- Reading passage

________

I did the same for an hour or so. What made it fun was while he was doing everything he could to get me to run their .exe file, he didn't clue in that I was running a Mac (and, of course, I didn't tell him: I just expressed polite confusion why his instructions weren't working).


Haha. Got a call like this at work one day and did the same thing for a few minutes ("Hmmm, 'Start Menu'? I'm having trouble finding it..."). Before it was all over, all my coworkers in the area had turned their chairs and were just watching and listening. A collective "WTF?" was let out when I got off the phone.


I get these calls at least once a month and sometimes as frequently as once a week (I'm in Perth Australia and they call from India). I always tell them I need to change phones to be next to my PC then I place my phone next to my speakers which are normally blasting out music and just leave it there. They are never on the end when I pick it up again but they do keep calling.


As much as I'd like to congratulate your volunteerism: you know that your time is valuable and his employer is probably paying him $1/hr to call you?


Only your work time is valuable. Fucking with scammers is liesure time. It's like working in your garden.


Is a form of entertainment. Nothing wrong with that.


Well I suspect they get a commission which makes them so patient with the ones they have a possibility of extracting money from.


He really gave you his number ?

________

- Given information
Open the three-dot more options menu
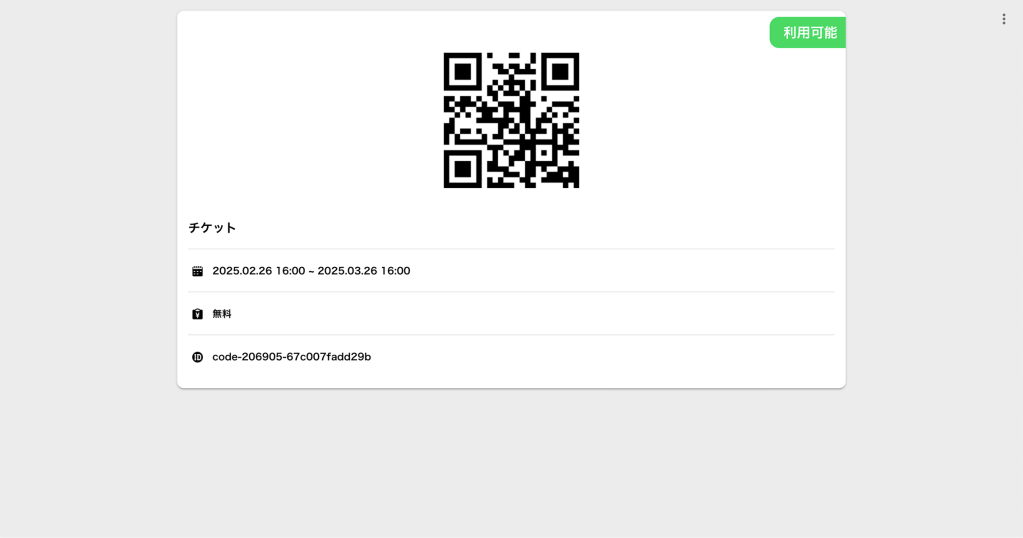 [x=1003, y=20]
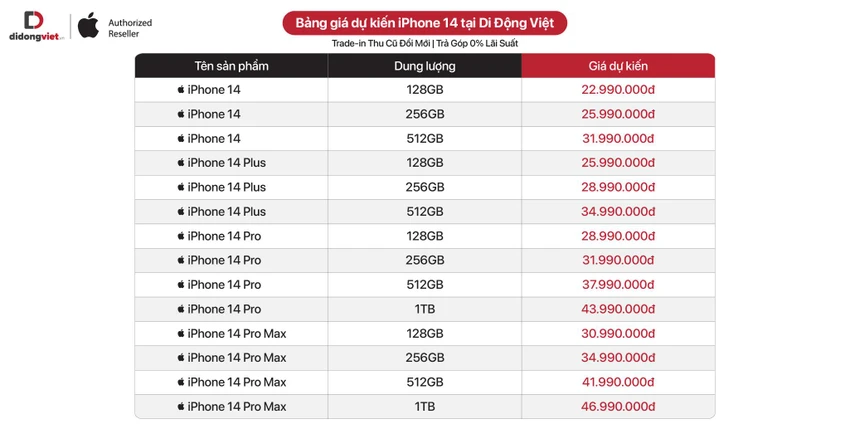Click 256GB capacity in iPhone 14 Plus row
Image resolution: width=850 pixels, height=424 pixels.
coord(425,187)
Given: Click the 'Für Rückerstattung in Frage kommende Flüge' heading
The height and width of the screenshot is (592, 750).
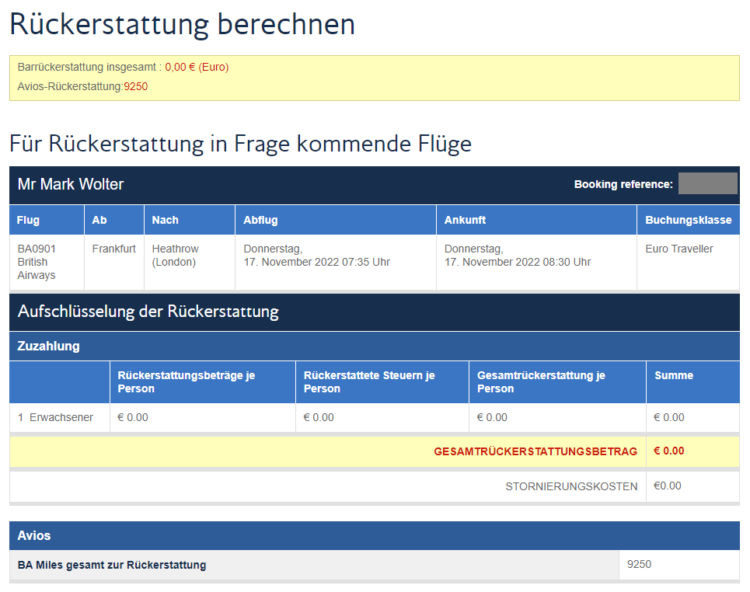Looking at the screenshot, I should coord(240,144).
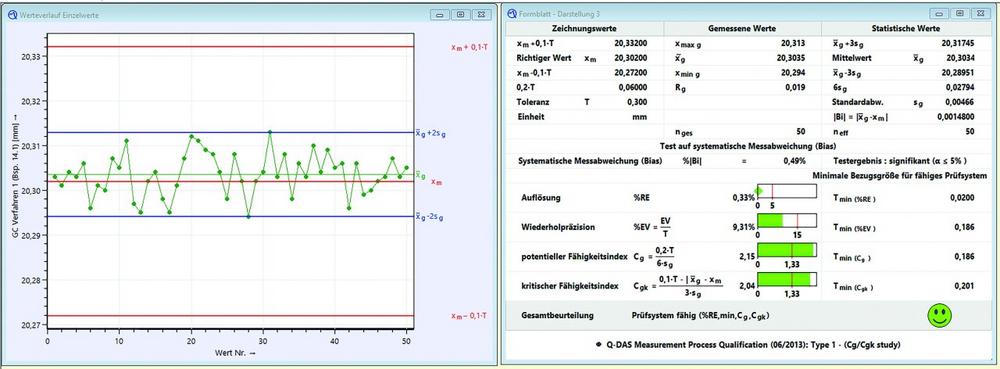Click the Cgk critical index bar
The height and width of the screenshot is (369, 1000).
coord(786,279)
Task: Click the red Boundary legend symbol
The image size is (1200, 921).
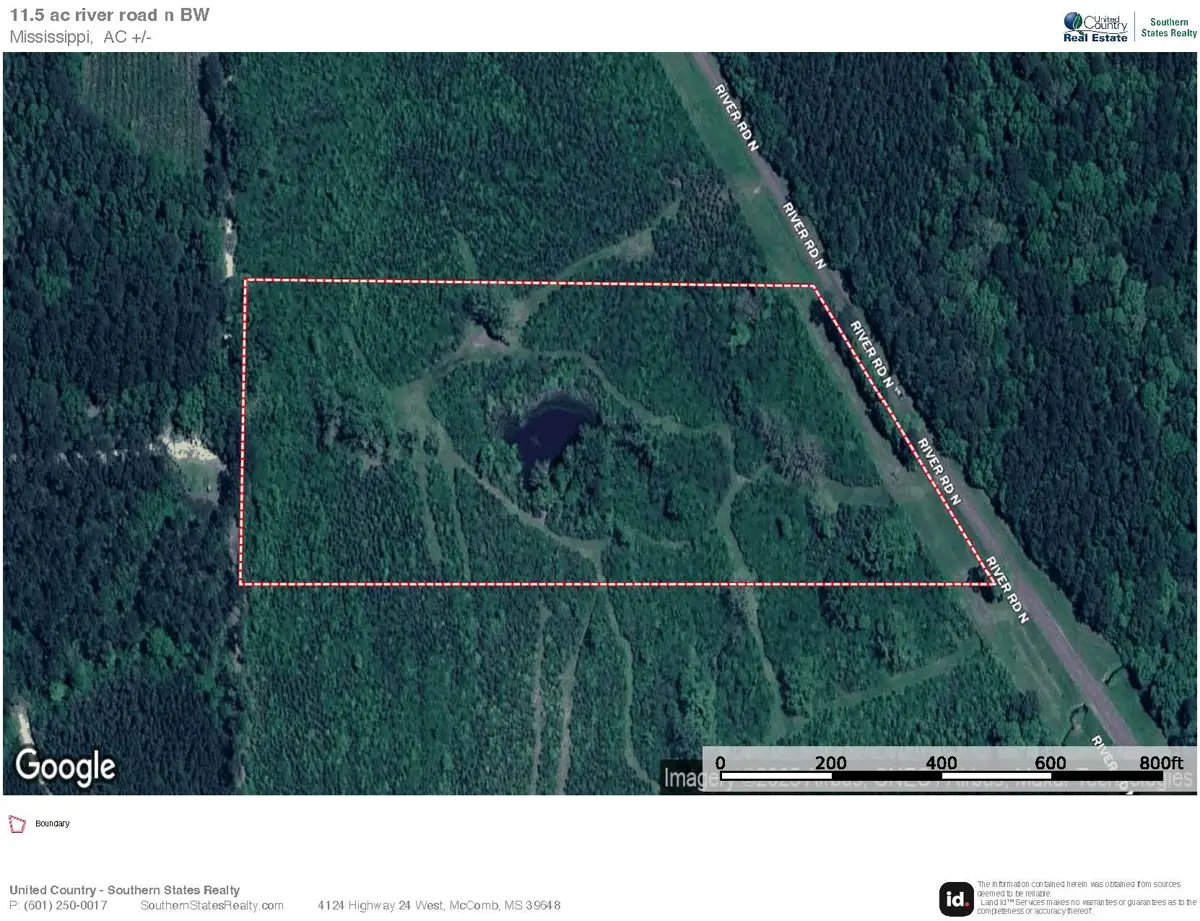Action: [16, 824]
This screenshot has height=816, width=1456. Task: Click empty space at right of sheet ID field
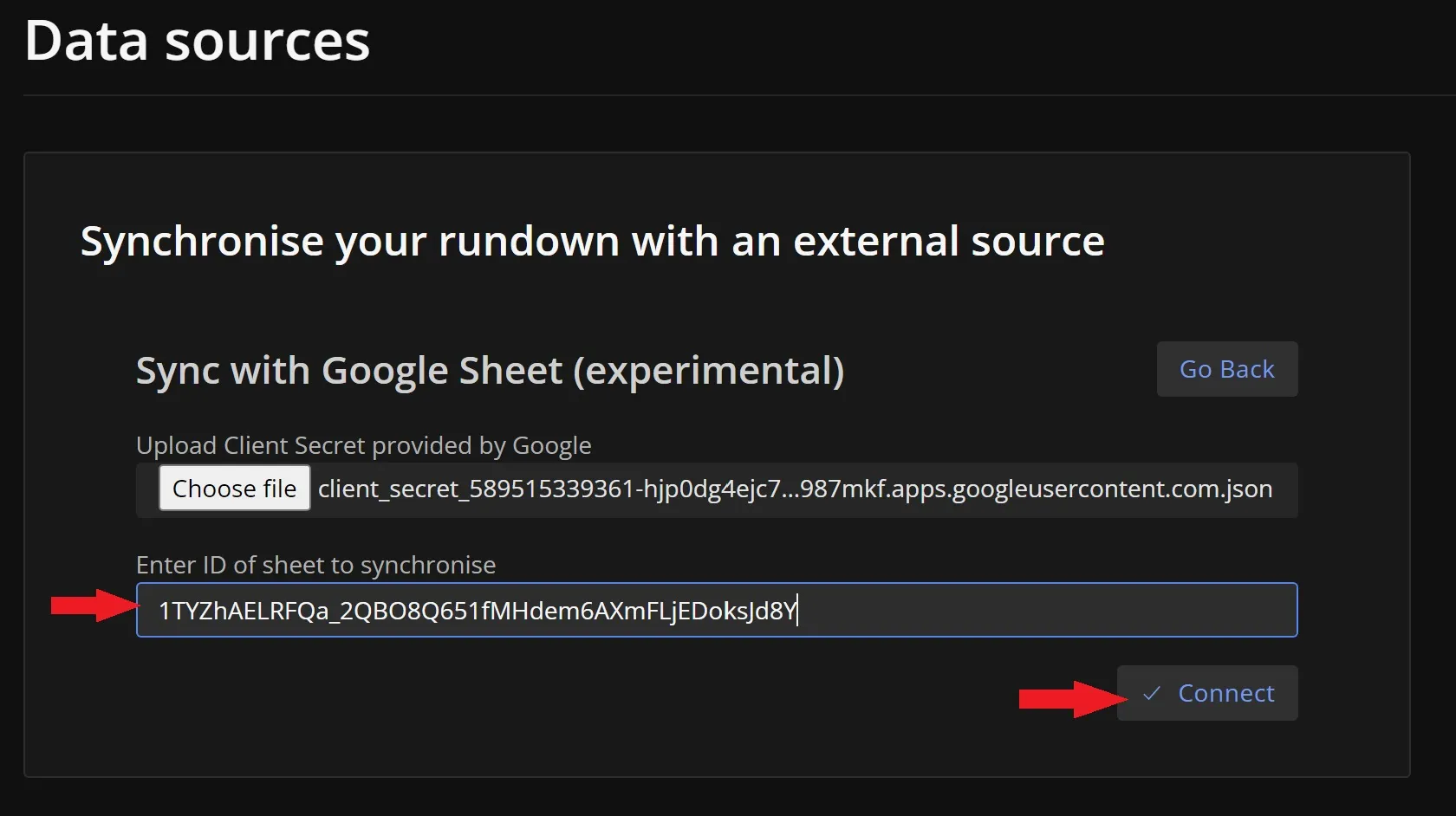(1127, 611)
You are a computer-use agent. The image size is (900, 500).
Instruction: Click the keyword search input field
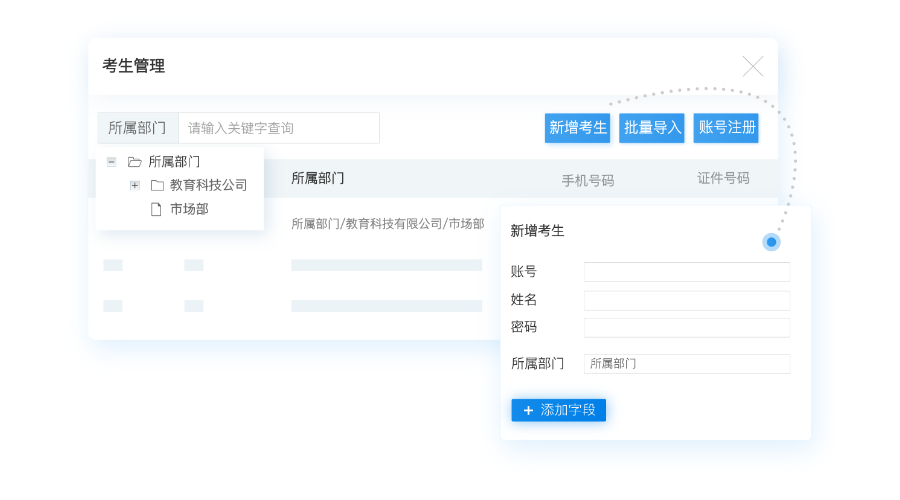tap(278, 128)

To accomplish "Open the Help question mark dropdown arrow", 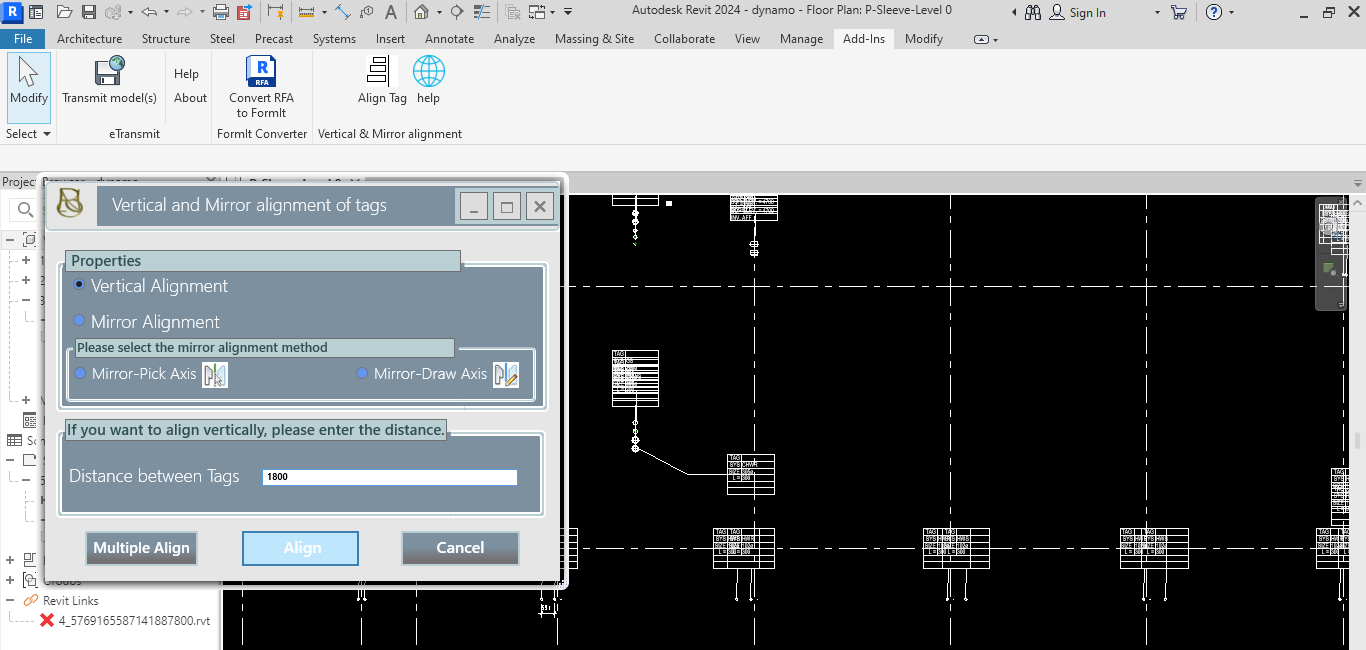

________

- What to work on
[a] In the comment thread about scam phone calls, where does the commenter who gets these calls at least once a month live?
[b] Repeat the part of the comment thread about scam phone calls starting at "As much as I'd" and ending at "wrong with that.".
[c] Pick up the comment thread about scam phone calls after its last line and write what follows.

- Answers for this exercise
[a] Perth, Australia.

[b]
As much as I'd like to congratulate your volunteerism: you know that your time is valuable and his employer is probably paying him $1/hr to call you?


Only your work time is valuable. Fucking with scammers is liesure time. It's like working in your garden.


Is a form of entertainment. Nothing wrong with that.

[c]
Yep. I really had the guy going. I spent a lot of time with him, at first feigning suspicion about who they were, then finally muddling around with the computer coming up with every possible way to make things difficult, but always remaining polite and thanking him repeatedly for "getting me out of a bind" and other silly sounding colloquialisms. I started pressing the info button on my phone so it would beep, and he gave me a number with a 918 area code. I looked it up and it's an Oklahoma number. That doesn't mean much though. The numbers could be issued by a SIP provider that terminates pretty much anywhere in the world.



Nice, and probably you make them lose money for the phone calls, which makes their activity less profitable.


While it's fun to do this, sometimes I think of the flipside. This scammer is probably trying to make a living and support his family. The company's owner though, is probably not in the need to do these unethical things. He/she should be screwed over.

I'm not advocating for his actions, just offering another point of view. Is it always correct to assume that the guy who xut you off in traffic is just an asshole, or does he really really need to be somewhere right now (eg. a hospital)?


What else would you suggest? Sure, the guy making the call is probably desperate, but by wasting his time, you are keeping him from calling gullible people. Even if the guy making the call never costs the owner because the caller gets paid on numbers gleaned, it still ties up the owner's phone lines and costs him rent.


Do you give money to scammers, then? After all, they're probably just trying to make a living....


No, bu why actively screw with the file and rank employee? Assuming he just gets a salary, cool, waste all his time (which costs the scamming company). But if he works on commission then why bother?

I would put my efforts in bringing down the company itself. (In fact I am actively fighting a company that tried to scam me. But their low-level employees? I prefer to give them the benefit of the doubt).


Because he is actively harming people, most of whom are honest, and by screwing with him you are reducing the amount of harm he is able to do.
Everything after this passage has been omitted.